Auslander-Reiten $(d+2)$-angles in subcategories and a $(d+2)$-angulated generalisation of a theorem by Brüning

Let $\Phi$ be a finite dimensional algebra over an algebraically closed field $k$ and assume gldim$\,\Phi\leq d$, for some fixed positive integer $d$. For $d=1$, Brüning proved that there is a bijection between the wide subcategories of the abelian category mod$\,\Phi$ and those of the triangulated category $\mathcal{D}^b(\text{mod}\Phi)$. Moreover, for a suitable triangulated category $\mathcal{M}$, Jørgensen gave a description of Auslander-Reiten triangles in the extension closed subcategories of $\mathcal{M}$. In this paper, we generalise these results for $d$-abelian and $(d+2)$-angulated categories, where kernels and cokernels are replaced by complexes of $d+1$ objects and triangles are replaced by complexes of $d+2$ objects.
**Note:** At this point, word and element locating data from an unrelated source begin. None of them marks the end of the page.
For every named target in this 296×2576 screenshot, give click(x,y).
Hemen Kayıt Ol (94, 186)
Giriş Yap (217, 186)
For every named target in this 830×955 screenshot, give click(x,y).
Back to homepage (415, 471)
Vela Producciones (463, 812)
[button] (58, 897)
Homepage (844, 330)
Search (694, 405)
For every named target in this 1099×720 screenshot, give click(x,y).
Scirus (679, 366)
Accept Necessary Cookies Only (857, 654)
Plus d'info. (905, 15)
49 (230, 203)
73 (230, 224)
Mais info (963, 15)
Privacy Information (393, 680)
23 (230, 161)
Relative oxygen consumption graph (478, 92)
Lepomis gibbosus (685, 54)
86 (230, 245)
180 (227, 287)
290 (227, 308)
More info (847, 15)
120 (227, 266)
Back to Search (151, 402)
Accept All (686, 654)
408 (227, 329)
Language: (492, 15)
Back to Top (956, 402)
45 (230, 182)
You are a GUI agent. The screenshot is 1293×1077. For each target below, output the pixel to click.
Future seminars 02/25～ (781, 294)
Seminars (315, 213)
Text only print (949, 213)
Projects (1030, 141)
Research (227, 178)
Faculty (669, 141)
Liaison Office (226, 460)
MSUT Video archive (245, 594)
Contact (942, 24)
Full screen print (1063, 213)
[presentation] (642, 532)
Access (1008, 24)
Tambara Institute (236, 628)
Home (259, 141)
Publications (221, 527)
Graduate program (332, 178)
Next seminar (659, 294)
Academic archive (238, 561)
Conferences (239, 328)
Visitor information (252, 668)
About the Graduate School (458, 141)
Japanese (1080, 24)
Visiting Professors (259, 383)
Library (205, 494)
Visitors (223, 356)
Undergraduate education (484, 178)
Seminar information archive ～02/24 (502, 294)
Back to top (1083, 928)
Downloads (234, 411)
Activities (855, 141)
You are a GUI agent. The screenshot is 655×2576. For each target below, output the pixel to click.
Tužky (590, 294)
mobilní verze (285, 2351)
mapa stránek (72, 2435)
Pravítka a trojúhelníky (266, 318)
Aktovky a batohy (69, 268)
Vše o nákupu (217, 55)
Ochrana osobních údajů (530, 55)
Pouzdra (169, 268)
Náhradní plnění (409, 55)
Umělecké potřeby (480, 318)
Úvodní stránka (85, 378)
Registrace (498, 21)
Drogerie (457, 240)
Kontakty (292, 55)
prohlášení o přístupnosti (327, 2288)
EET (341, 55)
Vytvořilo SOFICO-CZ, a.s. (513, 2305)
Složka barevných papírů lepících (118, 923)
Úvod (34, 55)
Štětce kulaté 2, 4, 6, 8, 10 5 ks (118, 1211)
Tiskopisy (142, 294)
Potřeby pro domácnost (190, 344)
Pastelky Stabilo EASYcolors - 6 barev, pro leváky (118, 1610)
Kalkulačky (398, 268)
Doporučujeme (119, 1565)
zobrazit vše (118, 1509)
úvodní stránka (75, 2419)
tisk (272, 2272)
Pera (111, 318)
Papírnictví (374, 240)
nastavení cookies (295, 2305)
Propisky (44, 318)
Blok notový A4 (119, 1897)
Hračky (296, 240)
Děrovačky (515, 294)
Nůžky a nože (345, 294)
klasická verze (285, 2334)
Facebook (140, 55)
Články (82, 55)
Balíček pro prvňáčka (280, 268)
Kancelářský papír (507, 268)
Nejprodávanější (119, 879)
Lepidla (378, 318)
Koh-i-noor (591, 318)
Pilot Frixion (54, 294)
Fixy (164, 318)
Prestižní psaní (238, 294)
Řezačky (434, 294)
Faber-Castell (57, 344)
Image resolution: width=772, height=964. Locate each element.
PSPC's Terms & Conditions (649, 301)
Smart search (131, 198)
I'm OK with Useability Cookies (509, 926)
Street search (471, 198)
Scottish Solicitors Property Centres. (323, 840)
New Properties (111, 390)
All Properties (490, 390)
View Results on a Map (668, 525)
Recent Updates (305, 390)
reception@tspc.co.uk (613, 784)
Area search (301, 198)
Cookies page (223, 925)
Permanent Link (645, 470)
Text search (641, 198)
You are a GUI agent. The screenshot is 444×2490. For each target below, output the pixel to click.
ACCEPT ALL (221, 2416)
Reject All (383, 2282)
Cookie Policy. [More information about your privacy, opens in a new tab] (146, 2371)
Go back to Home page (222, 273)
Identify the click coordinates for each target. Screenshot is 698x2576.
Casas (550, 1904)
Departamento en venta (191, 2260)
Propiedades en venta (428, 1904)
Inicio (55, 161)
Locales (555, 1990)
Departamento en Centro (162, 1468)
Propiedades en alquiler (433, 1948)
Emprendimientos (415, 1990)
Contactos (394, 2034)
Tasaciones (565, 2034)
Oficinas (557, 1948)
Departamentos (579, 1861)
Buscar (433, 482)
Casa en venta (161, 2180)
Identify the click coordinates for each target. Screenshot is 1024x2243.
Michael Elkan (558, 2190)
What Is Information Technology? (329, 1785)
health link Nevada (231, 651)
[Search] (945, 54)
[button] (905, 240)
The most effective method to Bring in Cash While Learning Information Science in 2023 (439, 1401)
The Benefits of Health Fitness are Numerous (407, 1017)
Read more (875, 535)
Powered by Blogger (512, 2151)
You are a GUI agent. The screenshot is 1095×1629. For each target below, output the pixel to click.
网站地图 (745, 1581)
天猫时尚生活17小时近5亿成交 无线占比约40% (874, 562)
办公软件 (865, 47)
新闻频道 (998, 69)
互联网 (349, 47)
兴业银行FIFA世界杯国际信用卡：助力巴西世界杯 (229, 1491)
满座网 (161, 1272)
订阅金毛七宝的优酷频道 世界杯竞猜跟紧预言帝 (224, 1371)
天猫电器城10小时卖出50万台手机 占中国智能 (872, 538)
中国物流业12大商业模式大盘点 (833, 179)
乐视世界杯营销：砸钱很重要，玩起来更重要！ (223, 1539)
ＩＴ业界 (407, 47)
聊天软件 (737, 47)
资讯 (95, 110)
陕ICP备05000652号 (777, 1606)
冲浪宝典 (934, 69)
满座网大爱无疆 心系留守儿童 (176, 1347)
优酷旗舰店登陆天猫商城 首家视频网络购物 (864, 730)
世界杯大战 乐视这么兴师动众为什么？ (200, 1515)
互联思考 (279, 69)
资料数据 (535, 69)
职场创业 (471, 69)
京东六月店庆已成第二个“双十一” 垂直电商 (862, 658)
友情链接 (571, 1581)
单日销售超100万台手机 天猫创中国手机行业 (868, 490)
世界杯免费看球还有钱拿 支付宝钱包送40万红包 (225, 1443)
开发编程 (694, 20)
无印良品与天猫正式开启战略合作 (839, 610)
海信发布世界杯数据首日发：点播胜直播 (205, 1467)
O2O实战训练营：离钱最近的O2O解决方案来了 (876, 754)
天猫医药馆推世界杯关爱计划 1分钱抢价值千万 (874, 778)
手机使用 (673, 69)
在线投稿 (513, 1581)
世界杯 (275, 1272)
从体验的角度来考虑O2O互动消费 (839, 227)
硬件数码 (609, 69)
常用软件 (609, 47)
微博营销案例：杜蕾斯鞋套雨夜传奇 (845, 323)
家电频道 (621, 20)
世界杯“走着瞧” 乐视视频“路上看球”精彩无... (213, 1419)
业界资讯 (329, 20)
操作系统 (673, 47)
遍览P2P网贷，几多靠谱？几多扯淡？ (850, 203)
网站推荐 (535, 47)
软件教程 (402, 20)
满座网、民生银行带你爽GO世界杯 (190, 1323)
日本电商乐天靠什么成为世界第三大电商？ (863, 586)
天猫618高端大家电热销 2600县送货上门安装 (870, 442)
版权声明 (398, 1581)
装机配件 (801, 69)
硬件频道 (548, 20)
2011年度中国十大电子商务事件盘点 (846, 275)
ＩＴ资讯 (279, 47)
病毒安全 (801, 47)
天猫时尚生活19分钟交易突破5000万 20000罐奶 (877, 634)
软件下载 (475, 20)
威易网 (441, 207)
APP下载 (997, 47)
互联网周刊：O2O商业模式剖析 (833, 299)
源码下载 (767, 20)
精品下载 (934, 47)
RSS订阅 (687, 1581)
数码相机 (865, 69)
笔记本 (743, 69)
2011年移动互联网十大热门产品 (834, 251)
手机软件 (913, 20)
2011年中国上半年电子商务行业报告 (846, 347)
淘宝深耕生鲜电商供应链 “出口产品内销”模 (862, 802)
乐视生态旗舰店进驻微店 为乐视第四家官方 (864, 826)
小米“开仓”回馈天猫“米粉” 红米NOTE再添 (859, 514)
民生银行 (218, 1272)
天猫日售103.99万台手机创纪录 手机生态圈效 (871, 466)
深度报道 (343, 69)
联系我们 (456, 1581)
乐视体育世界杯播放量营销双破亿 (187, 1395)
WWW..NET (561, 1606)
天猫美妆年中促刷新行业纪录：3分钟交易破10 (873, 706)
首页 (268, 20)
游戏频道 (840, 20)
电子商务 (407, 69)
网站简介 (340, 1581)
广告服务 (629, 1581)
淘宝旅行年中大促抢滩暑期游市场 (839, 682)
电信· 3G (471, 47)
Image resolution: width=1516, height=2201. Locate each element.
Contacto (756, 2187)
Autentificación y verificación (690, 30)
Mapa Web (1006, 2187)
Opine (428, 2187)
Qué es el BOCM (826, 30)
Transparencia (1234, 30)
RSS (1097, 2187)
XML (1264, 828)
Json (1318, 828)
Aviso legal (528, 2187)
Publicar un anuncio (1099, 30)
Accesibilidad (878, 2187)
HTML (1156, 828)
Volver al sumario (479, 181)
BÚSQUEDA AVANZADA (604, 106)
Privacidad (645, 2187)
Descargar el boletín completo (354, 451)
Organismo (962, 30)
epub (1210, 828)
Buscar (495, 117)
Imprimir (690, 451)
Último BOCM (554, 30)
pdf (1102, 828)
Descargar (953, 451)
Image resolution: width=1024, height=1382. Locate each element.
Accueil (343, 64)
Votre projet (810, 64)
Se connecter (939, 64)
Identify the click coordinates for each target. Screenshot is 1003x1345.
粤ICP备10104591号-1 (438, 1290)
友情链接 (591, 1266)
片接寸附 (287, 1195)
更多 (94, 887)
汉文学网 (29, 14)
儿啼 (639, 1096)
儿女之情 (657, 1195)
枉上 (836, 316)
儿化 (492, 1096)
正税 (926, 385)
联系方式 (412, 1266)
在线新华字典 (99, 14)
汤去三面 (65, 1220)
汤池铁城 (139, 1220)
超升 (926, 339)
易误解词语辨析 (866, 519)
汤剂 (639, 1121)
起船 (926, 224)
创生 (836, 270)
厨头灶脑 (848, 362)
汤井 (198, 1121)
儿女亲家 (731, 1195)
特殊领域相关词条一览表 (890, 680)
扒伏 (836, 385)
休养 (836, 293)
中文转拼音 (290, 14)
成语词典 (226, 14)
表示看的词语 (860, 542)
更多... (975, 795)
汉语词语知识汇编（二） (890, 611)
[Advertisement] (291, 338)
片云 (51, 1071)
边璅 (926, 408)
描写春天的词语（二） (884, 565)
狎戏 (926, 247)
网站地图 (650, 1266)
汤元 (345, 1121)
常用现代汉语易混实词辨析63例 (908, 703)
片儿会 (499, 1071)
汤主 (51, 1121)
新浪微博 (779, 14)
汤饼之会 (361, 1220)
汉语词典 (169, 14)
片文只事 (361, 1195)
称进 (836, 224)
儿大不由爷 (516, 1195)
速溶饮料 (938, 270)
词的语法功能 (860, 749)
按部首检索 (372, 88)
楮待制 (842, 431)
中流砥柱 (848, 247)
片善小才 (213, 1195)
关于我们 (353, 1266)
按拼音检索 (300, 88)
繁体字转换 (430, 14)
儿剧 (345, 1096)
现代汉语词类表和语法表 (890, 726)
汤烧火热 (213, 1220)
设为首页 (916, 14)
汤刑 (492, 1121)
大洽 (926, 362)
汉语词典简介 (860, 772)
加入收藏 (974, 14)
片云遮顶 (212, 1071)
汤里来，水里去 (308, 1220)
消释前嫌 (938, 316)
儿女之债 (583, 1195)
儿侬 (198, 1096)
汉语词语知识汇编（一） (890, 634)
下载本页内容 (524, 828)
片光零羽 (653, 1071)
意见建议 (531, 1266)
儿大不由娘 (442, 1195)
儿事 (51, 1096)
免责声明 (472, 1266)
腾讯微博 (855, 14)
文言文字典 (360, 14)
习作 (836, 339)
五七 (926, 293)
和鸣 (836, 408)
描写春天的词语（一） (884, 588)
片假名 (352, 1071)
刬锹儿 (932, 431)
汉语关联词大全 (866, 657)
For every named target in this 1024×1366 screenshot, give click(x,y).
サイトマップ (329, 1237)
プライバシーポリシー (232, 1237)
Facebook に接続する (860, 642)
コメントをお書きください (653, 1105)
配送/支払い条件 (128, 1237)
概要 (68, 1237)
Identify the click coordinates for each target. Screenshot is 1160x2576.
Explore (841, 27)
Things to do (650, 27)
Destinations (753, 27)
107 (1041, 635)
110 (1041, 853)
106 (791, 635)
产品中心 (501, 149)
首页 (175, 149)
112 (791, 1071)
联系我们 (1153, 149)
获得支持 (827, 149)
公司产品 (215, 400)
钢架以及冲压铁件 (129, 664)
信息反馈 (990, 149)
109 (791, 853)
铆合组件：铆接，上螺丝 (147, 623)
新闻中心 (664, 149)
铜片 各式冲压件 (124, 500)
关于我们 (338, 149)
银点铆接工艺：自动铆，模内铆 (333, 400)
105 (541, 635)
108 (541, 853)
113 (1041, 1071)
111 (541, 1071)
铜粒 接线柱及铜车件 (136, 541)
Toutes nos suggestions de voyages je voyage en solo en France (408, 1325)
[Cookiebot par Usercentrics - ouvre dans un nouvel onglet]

The categories are obtained as follows: if $\mathcal{F}\subseteq \text{mod} \Phi$ is a $d$-cluster tilting subcategory, consider $\overline{\mathcal{F}}:=\text{add} \{\Sigma^{id}\mathcal{F}\mid i\in\mathbb{Z} \}\subseteq \mathcal{D}^b(\text{mod}\Phi)$. Then $\mathcal{F}$ is $d$-abelian and plays the role of a higher mod$\,\Phi$ having for higher derived category the $(d+2)$-angulated category $\overline{\mathcal{F}}$.